Huge ancient predator found in a museum drawer
Researchers find previously unknown beast bigger than a polar bear. Samantha Page reports.
Larger than a polar bear, with a skull the size of a rhinoceros, a previously unknown 22-million-year-old apex predator named Simbakubwa kutoaafrika has been identified by US researchers.
Nancy Stevens and Matthew Borths from Ohio University discovered the animal while investigating fossils stored in a drawer at the National Museum of Kenya.
“We saw a row of gigantic meat-eating teeth, clearly belonging to a species new to science," study lead author Borths says.
Further searching turned up most of the jaw, parts of the skull, and a few other skeletal remains.
Simbakubwa means “big lion” in Swahili, but the creature was not a species of big cat, nor was it related to any carnivores alive today. It was a member of a group known as hyaenodonts.
Hyaenodonts are believed to have originated in Africa during the Paleocene, 66- to 55-million years ago, before spreading north and east into Europe and Asia. They were apex predators for some 45 million years after the non-aviary dinosaurs died out, before going extinct themselves between 18 million and 15 million years ago.
"We don't know exactly what drove hyaenodonts to extinction, but ecosystems were changing quickly as the global climate became drier,” says Borth.
“The gigantic relatives of Simbakubwa were among the last hyaenodonts on the planet.”
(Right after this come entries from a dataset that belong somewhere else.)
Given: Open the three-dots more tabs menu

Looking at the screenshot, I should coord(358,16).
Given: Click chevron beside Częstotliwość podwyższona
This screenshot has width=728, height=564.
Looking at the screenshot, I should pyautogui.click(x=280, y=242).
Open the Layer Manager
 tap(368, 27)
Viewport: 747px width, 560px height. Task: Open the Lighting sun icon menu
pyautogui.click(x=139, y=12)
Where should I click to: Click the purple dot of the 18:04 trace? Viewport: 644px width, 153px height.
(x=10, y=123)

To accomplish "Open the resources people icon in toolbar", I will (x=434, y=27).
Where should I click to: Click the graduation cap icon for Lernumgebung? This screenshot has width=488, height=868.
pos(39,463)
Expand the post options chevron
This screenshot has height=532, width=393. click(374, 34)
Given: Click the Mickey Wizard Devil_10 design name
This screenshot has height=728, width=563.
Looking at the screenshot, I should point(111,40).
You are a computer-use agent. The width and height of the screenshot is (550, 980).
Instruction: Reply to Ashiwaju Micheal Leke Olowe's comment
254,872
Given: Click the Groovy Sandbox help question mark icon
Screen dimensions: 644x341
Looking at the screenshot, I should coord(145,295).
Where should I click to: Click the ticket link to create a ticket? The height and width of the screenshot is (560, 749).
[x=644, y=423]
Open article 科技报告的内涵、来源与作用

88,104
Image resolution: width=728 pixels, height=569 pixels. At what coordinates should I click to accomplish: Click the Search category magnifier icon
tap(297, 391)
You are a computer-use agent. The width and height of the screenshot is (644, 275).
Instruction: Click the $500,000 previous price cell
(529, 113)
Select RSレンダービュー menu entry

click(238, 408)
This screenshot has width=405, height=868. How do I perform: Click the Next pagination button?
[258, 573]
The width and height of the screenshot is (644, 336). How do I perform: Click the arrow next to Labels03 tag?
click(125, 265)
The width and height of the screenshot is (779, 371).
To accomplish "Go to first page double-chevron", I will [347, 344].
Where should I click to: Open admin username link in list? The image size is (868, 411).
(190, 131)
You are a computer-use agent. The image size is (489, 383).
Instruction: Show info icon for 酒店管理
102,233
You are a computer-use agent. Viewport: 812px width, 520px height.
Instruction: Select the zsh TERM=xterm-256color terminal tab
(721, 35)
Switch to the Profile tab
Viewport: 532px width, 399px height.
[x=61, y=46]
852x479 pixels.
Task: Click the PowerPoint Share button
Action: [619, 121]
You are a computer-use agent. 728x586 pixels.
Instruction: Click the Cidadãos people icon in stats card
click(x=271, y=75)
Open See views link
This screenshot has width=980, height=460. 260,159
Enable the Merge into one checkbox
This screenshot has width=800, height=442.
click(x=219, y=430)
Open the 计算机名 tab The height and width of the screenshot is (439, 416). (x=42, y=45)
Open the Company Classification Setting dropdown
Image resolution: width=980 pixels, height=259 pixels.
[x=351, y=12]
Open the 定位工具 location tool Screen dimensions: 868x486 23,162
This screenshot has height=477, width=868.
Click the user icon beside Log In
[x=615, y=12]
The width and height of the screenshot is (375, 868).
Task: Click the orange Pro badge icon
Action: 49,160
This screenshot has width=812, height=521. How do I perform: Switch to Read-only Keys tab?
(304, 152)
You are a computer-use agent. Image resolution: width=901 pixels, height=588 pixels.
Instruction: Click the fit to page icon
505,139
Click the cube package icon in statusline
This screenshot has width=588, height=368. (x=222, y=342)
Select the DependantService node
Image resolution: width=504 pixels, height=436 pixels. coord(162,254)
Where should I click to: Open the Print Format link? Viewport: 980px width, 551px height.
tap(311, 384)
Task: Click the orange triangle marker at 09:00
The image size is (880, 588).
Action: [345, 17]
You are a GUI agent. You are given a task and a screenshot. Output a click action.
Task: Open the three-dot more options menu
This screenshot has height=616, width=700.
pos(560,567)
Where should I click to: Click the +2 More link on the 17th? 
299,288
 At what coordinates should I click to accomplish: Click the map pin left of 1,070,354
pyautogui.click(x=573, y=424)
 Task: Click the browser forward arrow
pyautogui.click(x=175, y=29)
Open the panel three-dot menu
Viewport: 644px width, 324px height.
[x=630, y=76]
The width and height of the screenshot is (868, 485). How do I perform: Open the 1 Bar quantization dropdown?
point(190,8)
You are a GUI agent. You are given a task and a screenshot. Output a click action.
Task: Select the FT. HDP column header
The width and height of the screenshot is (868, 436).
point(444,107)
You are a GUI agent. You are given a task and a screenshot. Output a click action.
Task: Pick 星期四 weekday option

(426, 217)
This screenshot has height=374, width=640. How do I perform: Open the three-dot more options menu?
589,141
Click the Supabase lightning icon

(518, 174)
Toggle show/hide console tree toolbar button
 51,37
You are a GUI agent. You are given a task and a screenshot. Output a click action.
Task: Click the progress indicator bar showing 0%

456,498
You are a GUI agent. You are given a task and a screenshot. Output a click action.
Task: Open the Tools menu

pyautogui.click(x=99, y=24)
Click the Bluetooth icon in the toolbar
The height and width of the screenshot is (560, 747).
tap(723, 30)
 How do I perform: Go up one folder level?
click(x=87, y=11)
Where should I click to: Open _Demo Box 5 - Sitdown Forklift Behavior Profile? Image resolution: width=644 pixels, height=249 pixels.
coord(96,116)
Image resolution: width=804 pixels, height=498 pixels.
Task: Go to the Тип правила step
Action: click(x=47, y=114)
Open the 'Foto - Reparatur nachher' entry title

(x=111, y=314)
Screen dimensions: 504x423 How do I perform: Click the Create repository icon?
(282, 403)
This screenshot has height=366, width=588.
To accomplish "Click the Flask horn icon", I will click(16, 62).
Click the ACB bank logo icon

During the time this species lived, the hyaenodonts were spreading north and crossing paths with the ancestors of today’s cats, dogs, and hyenas.
“It's a fascinating time in biological history,” Borths explains.
“Lineages that had never encountered each other begin to appear together in the fossil record.”
The finding highlights the significance of museum collections, the researchers say.
“This is a pivotal fossil, demonstrating the significance of museum collections for understanding evolutionary history,” co-author Stevens says.
“Simbakubwa is a window into a bygone era. As ecosystems shifted, a key predator disappeared, heralding Cenozoic faunal transitions that eventually led to the evolution of the modern African fauna.”
The discovery is reported in the Journal of Vertebrate Paleontology.